Data cleaning and matching

Rank Title Year Non-self
Citations
Per
Year
9 Deep Entity Matching with Pre-Trained Language Models. 2020 66 13
14 HoloClean: Holistic Data Repairs with Probabilistic Inference. 2017 90 11
15 Deep Learning for Entity Matching: A Design Space Exploration. 2018 71 10

Database systems are only as useful as the data they contain! Garbage in, garbage out. Tools for data cleaning and entity matching are critical for bringing structure to chaos, enabling analysis and hopefully dredging up some of that good good Actionable Business Insight we love to talk about.

The prevailing trend, as you might imagine, is integrating LLMs and other recent ML inventions into traditional data cleaning and matching tools. While the latency of these systems still leaves something to be desired, the accuracy provided by these new LLM-enabled tools is sometimes orders of magnitude ahead of what we could do before.

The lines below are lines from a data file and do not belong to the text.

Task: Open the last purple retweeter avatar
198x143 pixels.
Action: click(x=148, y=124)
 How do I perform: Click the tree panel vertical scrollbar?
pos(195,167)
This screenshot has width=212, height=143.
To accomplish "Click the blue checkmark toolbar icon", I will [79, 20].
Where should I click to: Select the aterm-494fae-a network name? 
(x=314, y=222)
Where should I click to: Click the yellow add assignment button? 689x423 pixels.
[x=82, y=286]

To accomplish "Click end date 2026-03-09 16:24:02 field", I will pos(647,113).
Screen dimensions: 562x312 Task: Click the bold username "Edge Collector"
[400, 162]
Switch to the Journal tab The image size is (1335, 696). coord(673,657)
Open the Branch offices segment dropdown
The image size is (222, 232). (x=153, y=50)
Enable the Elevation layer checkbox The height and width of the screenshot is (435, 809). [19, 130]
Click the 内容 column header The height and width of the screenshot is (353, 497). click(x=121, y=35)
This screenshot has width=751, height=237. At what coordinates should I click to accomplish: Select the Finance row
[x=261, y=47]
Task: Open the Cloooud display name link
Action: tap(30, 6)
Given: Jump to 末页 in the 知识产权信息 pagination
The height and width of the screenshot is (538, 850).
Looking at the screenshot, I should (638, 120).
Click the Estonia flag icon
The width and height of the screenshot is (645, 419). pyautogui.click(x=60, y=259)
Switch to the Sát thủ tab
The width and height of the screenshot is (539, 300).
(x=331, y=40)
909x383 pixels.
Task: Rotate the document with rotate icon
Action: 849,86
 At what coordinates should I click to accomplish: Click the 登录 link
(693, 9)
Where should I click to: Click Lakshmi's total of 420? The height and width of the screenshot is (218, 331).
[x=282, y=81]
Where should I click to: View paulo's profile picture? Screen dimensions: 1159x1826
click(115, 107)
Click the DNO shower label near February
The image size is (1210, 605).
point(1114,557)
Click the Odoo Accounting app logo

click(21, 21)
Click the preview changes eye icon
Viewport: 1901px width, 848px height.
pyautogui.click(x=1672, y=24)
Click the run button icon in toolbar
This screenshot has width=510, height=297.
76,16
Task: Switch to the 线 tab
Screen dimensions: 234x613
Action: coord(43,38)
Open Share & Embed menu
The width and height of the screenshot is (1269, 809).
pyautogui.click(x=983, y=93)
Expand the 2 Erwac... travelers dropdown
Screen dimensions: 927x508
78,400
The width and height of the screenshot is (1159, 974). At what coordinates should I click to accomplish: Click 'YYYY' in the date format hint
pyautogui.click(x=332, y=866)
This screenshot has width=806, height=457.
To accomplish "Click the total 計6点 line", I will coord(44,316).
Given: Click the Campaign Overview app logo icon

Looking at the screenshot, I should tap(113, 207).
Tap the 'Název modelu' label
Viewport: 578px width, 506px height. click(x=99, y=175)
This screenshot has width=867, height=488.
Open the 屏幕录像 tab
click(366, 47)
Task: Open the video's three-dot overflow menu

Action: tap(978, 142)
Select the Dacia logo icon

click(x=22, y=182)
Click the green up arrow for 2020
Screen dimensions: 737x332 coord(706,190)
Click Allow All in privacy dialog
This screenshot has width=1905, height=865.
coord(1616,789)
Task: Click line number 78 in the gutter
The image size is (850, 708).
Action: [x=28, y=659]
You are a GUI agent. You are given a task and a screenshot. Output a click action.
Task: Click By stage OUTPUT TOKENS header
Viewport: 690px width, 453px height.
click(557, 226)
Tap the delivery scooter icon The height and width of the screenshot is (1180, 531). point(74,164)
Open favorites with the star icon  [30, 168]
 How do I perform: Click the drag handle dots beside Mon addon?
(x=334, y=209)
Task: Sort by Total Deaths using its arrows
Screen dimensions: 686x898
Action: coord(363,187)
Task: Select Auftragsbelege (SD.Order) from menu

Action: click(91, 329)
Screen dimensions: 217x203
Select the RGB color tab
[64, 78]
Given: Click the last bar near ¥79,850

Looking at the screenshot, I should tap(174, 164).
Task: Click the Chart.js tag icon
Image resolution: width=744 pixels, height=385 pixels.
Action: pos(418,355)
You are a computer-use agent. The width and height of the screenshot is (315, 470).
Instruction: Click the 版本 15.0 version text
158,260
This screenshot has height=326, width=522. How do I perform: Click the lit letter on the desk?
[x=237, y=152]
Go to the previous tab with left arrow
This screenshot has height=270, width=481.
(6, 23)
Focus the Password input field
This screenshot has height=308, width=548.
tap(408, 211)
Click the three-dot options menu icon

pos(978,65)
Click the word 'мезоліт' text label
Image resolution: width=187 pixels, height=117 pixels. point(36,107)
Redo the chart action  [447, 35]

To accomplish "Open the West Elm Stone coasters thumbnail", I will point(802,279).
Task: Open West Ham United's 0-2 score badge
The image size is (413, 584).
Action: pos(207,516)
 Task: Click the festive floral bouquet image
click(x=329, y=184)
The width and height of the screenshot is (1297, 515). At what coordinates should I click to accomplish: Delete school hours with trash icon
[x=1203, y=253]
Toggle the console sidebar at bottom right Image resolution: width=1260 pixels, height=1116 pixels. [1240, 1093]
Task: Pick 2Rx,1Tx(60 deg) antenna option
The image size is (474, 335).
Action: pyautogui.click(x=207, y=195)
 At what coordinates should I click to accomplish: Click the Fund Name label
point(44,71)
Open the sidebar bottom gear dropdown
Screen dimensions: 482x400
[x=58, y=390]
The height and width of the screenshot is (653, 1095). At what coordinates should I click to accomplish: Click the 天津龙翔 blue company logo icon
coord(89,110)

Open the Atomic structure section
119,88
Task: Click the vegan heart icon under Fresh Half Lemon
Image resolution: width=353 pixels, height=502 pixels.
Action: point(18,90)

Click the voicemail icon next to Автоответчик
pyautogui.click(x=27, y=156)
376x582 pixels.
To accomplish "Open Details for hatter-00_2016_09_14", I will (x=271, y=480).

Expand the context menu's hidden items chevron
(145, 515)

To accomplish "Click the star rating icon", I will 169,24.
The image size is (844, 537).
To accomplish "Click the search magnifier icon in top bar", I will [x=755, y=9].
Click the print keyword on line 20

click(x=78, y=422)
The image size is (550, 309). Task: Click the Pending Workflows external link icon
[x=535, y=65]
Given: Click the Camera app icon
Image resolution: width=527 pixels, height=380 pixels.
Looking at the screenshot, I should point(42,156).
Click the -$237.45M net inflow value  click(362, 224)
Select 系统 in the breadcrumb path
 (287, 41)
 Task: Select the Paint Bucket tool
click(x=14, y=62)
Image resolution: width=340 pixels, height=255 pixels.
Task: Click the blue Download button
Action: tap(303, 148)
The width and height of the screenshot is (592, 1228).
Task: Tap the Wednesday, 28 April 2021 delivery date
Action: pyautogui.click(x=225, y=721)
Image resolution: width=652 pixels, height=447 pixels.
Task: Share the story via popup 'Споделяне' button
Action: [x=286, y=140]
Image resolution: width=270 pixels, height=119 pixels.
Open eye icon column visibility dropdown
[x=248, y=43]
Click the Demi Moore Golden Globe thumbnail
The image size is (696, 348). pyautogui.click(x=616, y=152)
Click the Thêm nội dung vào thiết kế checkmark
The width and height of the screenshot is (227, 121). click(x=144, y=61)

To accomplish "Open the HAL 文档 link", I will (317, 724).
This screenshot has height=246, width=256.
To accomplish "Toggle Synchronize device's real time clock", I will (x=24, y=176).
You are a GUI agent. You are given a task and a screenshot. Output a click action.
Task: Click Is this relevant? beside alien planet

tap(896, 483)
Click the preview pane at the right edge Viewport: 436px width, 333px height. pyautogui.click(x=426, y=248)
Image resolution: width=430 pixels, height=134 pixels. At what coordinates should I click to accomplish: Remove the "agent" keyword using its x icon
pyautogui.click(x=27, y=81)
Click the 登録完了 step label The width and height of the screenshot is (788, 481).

Some good examples of this trend include Avanika Narayan’s work in Chris Re’s lab, which show that LLMs (“foundation models”) are quite effective at a number of data wrangling tasks. A slightly more involved approach is Nan Tang’s recent paper on relational pre-trained transformer (which is apparently almost all you need), which is directly trained for data cleaning tasks and can even operate on complex, non-1NF types like JSON (but we always put our databases into 3NF, right?).

What’s next?

Another year goes by and databases get a little faster, a little cleaner, a little easier to use, and a little smarter. Maybe next year the DataFusion team or the DuckDB team will make them a little cheaper! But nobody tell the VCs.

Perhaps you want to hear the no-doubt enlightened opinion of me, your humble author? Well, I think smarter, faster, cheaper, and more accessible databases are great, but how come nobody is looking into making databases more polite? Look what happens if I misspell WHERE:

imdb=# select count(*) from title were production_year=2022;
ERROR:  syntax error at or near "production_year"
LINE 1: select count(*) from title were production_year=2022;

Frankly rude – no respect from PostgreSQL here. I guess if Mike Stonebraker raised me in a basement at Berkeley in the 80s, I might also be missing a few “pleases” and “thank yous” around the edges. Or maybe the middle is already hollow and the papers are all diarrhea, what do I know?

(If you actually want to know what I’ve been up to, check out our latest work on offline query optimization – SIGMOD papers coming soon!)

  1. I am an author of this paper.  2 3 4

  2. MonetDB is arguably an exception to this claim, since MonetDB could mmap larger-than-memory chunks, but I think it is reasonable to categorize MonetDB as a mostly in-memory analytics database.